Comment by digiown

16 days ago

Daily reminder that these tools are made possible by the power of general purpose computing, and corporate interests want to take it away. In a hypothetical future not too far from us where your devices become "trusted", you will have to view whatever they want you to see, with no recourse like blocking ads or undesirable content.

Then I shall not look at it at all. Some months ago Facebook gave me the "ads vs payment" ultimatum. I closed the tab and didn't log into Facebook since.

  • That's good, but everyone has only a limited amount of social capital to refuse popular things. School teachers, which are essentially agents of the government, often make your children watch Youtube videos, for example.

    • Yeah like, I went to middle/high school 2008-2014, when Facebook was so popular that it's kinda hard to imagine today. I didn't have one. At some point I was so out of the loop that nobody even told me we had a freshman dance. In hindsight, could've just used it for a few minutes a week, so that's what I did in college.

      Also have a burner Twitter just because that was the only damn way to contact the DMV in 2020.

  • What's the "ads vs payment" ultimatum, they block ad-blockers?

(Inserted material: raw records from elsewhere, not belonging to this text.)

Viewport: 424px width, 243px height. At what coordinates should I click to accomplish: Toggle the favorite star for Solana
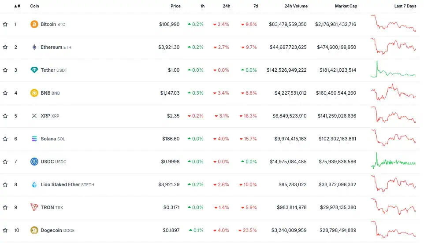tap(5, 139)
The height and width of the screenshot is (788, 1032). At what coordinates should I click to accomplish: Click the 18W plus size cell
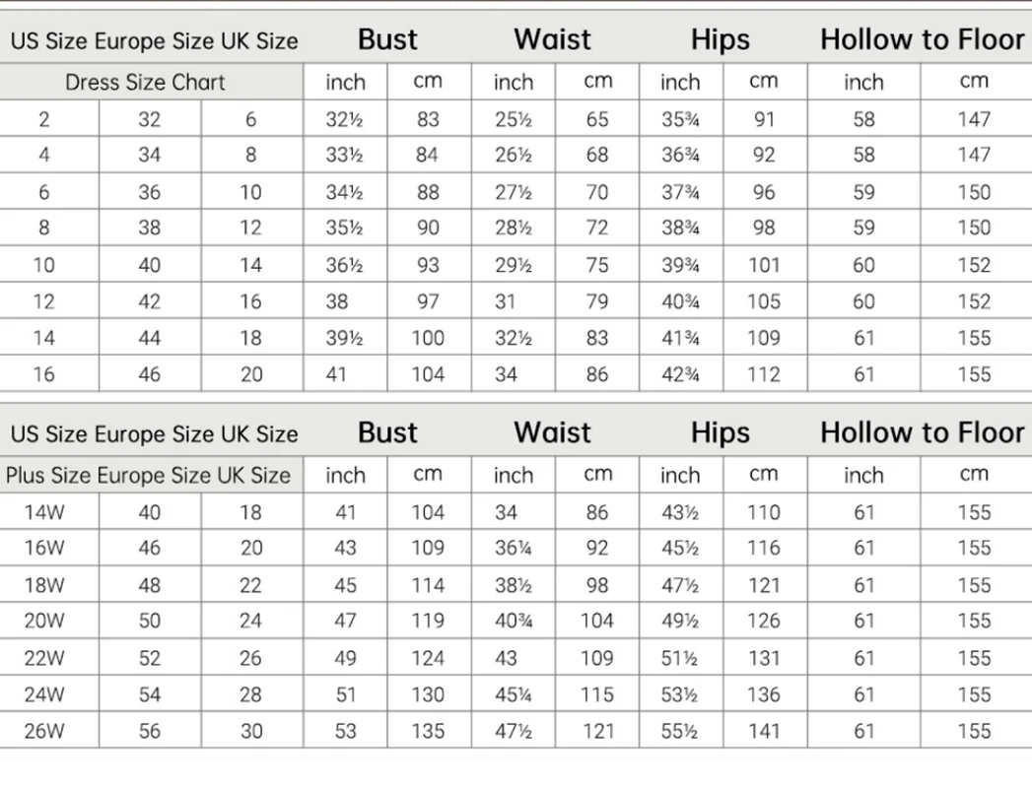click(x=44, y=585)
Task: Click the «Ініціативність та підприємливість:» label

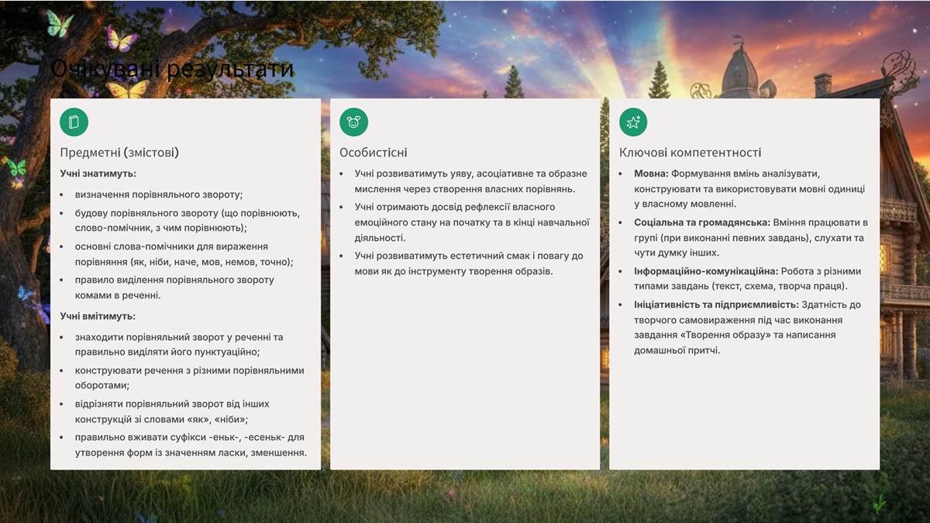Action: pos(716,305)
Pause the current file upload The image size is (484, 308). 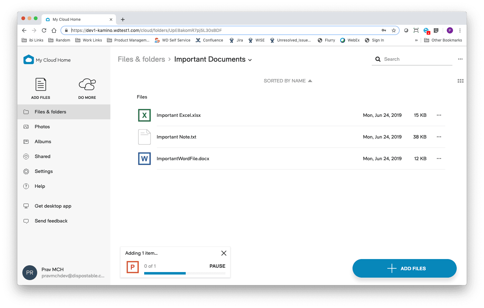217,266
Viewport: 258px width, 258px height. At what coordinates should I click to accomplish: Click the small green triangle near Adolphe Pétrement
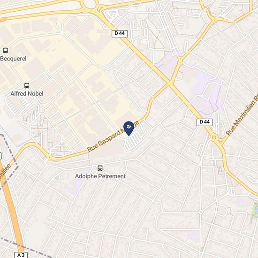(x=57, y=178)
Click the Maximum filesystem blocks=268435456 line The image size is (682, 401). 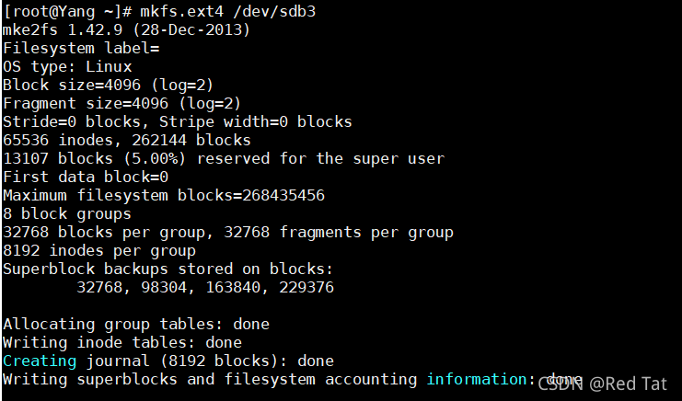[x=164, y=196]
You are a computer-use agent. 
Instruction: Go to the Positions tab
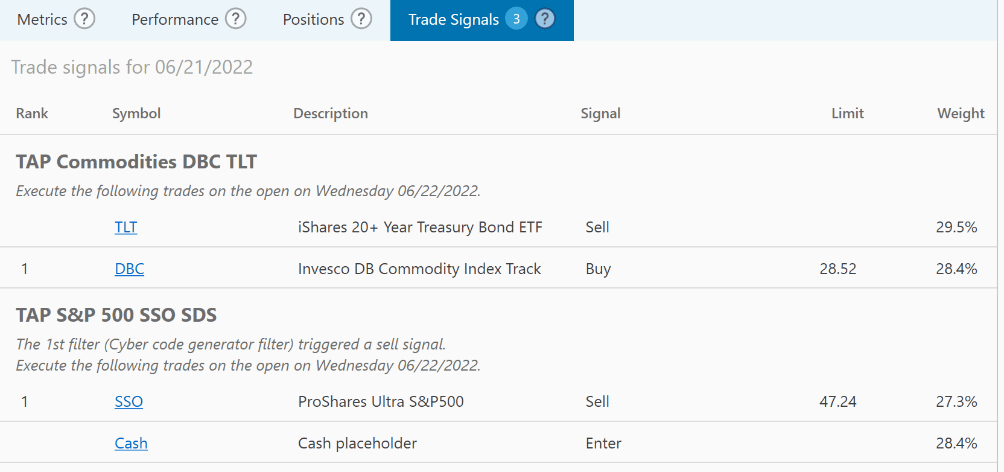[313, 20]
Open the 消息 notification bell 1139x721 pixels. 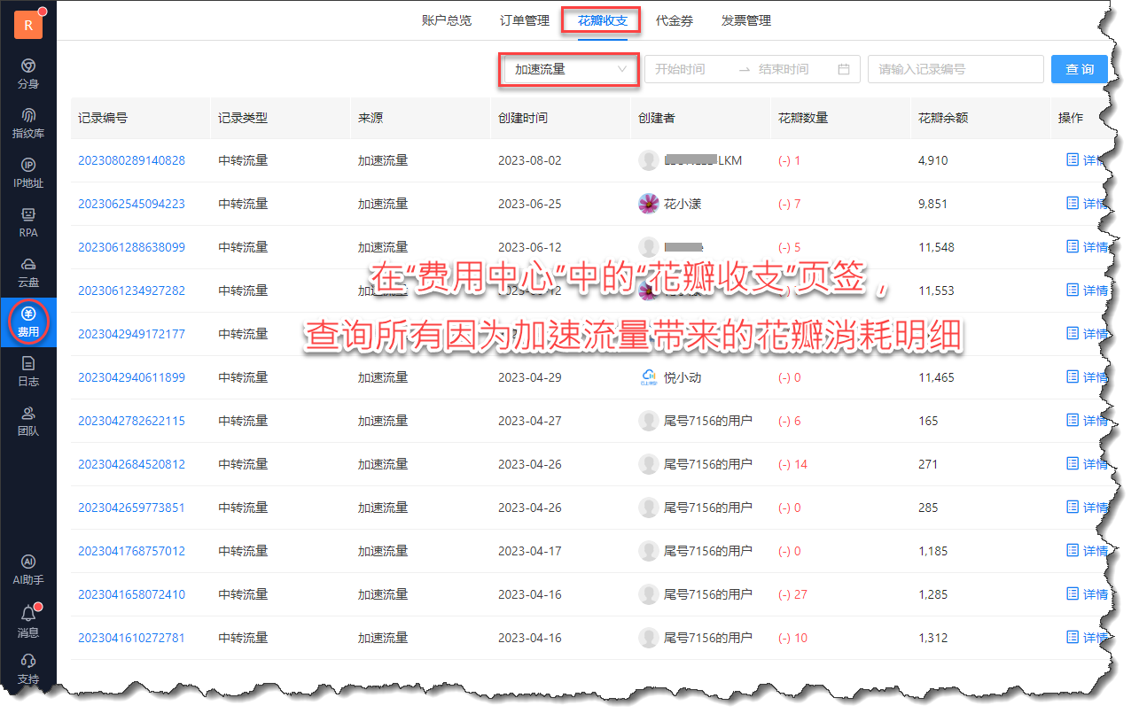click(x=28, y=622)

Occasionally someone sends me a link there, and it never bothers me for having uBO.

    • Basically this:

      https://www.bbc.com/news/technology-67226394

      It's a region-locked subscription available in the EU and a few other countries. Before that they were intensifying efforts to derail adblockers, which already made the site painful to use (and, ironically, easier drop entirely). Personally I had issues loading the feed and posting comments, but until it occurred to me to disable uBlock for a moment, I was chalking it up to "move fast and break things" (emphasis on the latter).